Contrary to the trial court’s assertions, a mere offer by an undercover agent to buy drugs
from a narcotics suspect does not constitute entrapment per se. The very definition of
entrapment articulated by our Supreme Court requires some conduct that goes beyond the
offering of an opportunity to engage in criminal conduct. Juillet, supra, at 52; People v Turner,
390 Mich 7, 21; 210 NW2d 336 (1973). Indeed, the conduct must be “of a kind that could
induce or instigate the commission of a crime by one not ready and willing to commit it.”

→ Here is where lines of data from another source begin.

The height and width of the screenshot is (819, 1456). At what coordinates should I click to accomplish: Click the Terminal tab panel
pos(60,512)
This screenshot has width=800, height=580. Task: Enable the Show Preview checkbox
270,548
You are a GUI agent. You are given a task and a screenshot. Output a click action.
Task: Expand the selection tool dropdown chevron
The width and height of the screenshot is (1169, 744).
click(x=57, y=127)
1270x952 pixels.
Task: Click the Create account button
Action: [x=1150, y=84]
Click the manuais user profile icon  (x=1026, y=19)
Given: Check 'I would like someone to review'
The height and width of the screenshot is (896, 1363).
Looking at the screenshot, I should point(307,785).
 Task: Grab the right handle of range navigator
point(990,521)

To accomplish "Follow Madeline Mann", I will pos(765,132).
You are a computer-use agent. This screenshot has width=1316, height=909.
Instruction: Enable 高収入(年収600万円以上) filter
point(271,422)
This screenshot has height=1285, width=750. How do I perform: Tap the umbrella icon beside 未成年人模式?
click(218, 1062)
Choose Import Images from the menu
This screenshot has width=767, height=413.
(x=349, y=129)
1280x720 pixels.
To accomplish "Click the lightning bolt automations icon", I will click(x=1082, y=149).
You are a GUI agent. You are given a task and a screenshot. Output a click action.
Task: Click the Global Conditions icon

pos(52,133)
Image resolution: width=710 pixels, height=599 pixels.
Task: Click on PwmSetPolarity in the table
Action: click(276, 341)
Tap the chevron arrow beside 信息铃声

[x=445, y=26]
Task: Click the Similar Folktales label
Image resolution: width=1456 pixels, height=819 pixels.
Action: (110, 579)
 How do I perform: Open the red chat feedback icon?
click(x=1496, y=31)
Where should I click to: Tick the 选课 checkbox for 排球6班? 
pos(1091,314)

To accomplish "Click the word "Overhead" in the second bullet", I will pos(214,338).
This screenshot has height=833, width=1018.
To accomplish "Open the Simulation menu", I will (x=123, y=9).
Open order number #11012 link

Juillet, supra, at 52, quoting Turner, supra, at 21. Clearly, a mere request to buy drugs is not
enough to induce an otherwise law-abiding person to commit the criminal offense of delivering
drugs. Moreover, if the trial court judge’s opinion represented an accurate statement of the law,
police could never utilize undercover officers or informants in order to uncover and eliminate
criminal activity. The judge’s statements not only wholly ignore the plethora of Michigan cases
that require more than mere request for illegal services, the ruling would, for all practical
purposes, destroy a universally-employed and highly-effective tool to pinpoint and combat
crime.
In response to the prosecutor’s sound argument that the court should utilize Michigan’s
objective test for entrapment, the trial judge rationalized her ruling as follows:
I believe that if [Agent Secrete] went up to an individual in that section,
residing in that section of the City of Detroit, the social economic section that it
is, who he knew to be an ex-con, not gainfully, likely to be employed; and asked
him do you want to make some quick cash by selling me some drugs that yes, that
person would have assisted him in locating the drugs, to make a little money on
the side. A person situated where this person was situated.
Now if he had walked up on somebody who perhaps was a teacher, who
he had no knowledge about having any prior contact with any type of drug traffic,
who don’t use or where to go buy it or anything else, I don’t believe that that
person would have assisted him in making the purchase.
But if I’m looking at the individual, he knew this individual to be in a situation
where he knew this individual was, that, yea, that individual would have acted
that way . . . .
***
I think another individual just like him would have too.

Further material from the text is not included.